SOURCE PASSAGE:
--------------------------------

World Water Day will be marked on Tuesday with the theme of groundwater, “a hidden treasure that will become more critical in the face of climate change” according to the United Nations. For water-stressed Turkey, maintaining groundwater flow without loss is crucial, both for its agricultural sector and to prepare for the uncertainties that the future may bring, with the climate crisis triggering periods of drought.
Water wastage is the main concern of authorities in the country struggling with drought last year. Moreover, its prevention should reinject millions of Turkish liras into the economy. Akif Özkaldı, Deputy Minister of Agriculture and Forestry, said reducing water loss, especially in big cities, is a priority and they aim to reduce the levels of water loss to at least 25% against 37% by next year. This means saving $67.2 million (1 billion TL) per year.
Although home to a variety of climates, Turkey is mostly a semi-arid country, which is especially risky in an era of climate change for the concentrated farmlands in Anatolia that are far from the mild climate of the country’s western regions. It juggles its response to weather problems compounded by the climate crisis, from flooding in coastal areas to aggressive droughts in inland regions. The country launched a Water Council in October 2021, the first comprehensive effort to address water issues. It brought together all the people concerned by the issue, from farmers to industrialists. Water loss in major cities was among the issues highlighted during the debate in council and beyond.
Özkaldı said efficient water use is one of the most important issues for Turkey. “We have prepared guidelines for better use of water both in drinking water, industrial use and agricultural use. About 74% of water is used in agriculture and the rest is used as drinking water and in industry,” he told Anadolu Agency (AA) on Monday. The country has drafted a water efficiency strategy document and a draft water law, which will combine water management under one body, is in preparation.
The Deputy Minister says they also attached importance to filtering water used in irrigation for a second use.
Erol Kesici, adviser to the Turkish Nature Protection Association, said the misuse of water is the main cause of the “water crisis”. Kesici told the Demirören News Agency (DHA) that Turkey is a “water-poor” country and is located in the Mediterranean basin, one of the most sensitive areas in terms of climate change. “Turkey has experienced an increase in rainfall this year and this is an important opportunity at this time to take action for smart water management and use. Turkey should pursue integrated water management and protect the biological, hydrological and ecological integrity of natural water resources. We need to rethink cities and agriculture for the climate. We need more investment for efficient and quality water and its consumption. We have need for early warning systems against droughts and floods,” he stressed.

--------------------------------

[Stored data entries]
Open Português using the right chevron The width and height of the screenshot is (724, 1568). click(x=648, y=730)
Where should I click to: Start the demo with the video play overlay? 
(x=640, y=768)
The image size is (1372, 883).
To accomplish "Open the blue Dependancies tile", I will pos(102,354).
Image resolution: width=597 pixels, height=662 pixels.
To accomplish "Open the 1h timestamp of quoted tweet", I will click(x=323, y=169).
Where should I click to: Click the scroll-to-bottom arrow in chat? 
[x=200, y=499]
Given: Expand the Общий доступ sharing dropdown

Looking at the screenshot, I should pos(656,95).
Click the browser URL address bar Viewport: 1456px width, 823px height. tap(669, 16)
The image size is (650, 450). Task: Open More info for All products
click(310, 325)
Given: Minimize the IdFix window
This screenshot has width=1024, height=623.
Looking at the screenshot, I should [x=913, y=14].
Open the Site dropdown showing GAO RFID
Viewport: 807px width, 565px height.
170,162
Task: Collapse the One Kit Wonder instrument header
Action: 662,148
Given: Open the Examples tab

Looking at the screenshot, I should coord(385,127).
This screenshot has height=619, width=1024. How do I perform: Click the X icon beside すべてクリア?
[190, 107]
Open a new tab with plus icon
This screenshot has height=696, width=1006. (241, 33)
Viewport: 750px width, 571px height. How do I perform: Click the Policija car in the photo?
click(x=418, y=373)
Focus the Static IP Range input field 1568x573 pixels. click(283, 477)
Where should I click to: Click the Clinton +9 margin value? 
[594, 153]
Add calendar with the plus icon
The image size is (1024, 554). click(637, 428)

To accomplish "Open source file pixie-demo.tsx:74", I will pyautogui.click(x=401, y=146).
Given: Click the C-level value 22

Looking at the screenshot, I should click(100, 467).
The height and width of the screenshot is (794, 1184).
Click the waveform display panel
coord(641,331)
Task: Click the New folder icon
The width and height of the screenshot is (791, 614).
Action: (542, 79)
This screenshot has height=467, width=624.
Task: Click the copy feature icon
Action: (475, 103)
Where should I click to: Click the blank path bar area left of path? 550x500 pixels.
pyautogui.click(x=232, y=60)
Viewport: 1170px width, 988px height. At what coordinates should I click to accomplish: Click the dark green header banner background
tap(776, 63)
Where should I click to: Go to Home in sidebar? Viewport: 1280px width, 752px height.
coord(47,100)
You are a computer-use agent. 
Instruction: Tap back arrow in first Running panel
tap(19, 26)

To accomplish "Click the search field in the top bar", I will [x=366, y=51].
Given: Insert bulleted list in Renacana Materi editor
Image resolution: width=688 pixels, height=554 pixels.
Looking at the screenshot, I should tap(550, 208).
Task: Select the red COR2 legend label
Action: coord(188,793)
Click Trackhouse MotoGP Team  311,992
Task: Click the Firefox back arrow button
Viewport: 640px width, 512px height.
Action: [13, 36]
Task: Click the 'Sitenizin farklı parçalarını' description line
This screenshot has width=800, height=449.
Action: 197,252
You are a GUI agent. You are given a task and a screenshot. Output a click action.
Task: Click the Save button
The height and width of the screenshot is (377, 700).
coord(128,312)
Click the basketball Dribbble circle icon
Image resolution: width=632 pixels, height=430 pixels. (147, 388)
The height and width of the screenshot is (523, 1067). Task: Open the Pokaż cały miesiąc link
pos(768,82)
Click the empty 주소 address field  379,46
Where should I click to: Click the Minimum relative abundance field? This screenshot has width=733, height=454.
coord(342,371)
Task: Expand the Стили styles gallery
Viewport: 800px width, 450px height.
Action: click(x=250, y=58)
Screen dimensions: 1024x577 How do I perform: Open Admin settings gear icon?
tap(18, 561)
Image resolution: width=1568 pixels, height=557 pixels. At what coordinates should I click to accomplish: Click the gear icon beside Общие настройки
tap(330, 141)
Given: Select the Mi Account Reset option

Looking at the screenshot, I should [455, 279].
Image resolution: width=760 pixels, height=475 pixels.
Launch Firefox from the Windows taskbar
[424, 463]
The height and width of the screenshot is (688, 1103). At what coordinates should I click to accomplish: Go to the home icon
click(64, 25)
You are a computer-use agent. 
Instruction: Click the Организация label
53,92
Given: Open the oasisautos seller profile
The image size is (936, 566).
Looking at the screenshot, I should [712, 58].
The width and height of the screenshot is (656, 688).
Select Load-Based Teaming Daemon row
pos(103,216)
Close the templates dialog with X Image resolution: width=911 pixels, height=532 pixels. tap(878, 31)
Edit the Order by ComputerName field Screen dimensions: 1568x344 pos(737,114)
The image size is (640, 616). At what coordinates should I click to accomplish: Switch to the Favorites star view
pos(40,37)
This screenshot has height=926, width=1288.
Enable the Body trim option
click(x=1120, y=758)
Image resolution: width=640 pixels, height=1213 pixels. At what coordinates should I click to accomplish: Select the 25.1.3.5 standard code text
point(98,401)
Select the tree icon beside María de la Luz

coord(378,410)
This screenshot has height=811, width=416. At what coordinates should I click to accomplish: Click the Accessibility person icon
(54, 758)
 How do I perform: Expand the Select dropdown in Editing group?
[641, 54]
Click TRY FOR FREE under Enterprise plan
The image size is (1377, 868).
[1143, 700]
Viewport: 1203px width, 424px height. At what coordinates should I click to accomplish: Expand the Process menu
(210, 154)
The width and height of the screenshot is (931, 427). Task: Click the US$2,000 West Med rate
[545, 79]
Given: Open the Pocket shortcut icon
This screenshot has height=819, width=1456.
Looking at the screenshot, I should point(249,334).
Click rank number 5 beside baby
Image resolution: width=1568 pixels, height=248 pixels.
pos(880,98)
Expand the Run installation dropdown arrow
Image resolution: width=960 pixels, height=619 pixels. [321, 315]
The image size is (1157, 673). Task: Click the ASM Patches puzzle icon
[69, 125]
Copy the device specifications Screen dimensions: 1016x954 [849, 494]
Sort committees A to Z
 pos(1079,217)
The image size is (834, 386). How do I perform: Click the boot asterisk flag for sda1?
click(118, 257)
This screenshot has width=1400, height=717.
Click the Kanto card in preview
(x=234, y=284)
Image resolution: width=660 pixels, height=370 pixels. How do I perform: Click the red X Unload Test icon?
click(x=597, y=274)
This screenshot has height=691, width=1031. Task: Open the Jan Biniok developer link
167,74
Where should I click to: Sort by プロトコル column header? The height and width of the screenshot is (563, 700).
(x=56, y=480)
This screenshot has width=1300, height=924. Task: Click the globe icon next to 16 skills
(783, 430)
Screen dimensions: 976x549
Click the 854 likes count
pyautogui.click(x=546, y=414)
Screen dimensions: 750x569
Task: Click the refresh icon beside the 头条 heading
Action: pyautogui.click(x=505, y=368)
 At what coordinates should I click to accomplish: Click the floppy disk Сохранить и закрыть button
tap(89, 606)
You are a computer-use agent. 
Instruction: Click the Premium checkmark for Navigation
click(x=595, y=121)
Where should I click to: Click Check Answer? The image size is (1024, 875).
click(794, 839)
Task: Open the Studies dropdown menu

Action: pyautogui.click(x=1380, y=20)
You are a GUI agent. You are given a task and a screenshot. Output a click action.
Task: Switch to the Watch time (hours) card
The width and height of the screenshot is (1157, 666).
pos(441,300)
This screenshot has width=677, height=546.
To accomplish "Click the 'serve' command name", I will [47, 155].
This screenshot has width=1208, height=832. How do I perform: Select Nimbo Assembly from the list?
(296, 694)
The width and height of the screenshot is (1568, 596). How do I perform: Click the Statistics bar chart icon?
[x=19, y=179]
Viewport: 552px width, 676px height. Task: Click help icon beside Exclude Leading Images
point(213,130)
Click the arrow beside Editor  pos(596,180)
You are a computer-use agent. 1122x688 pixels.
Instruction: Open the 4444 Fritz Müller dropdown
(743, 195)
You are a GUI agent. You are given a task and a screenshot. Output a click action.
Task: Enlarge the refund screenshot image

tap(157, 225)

--------------------------------

ABOUT THIS EXERCISE: According to the article on World Water Day and Turkey, what share of water is used in agriculture? Please answer in one sentence. The entries play no role in this work.

TASK RESPONSE: About 74% of water is used in agriculture.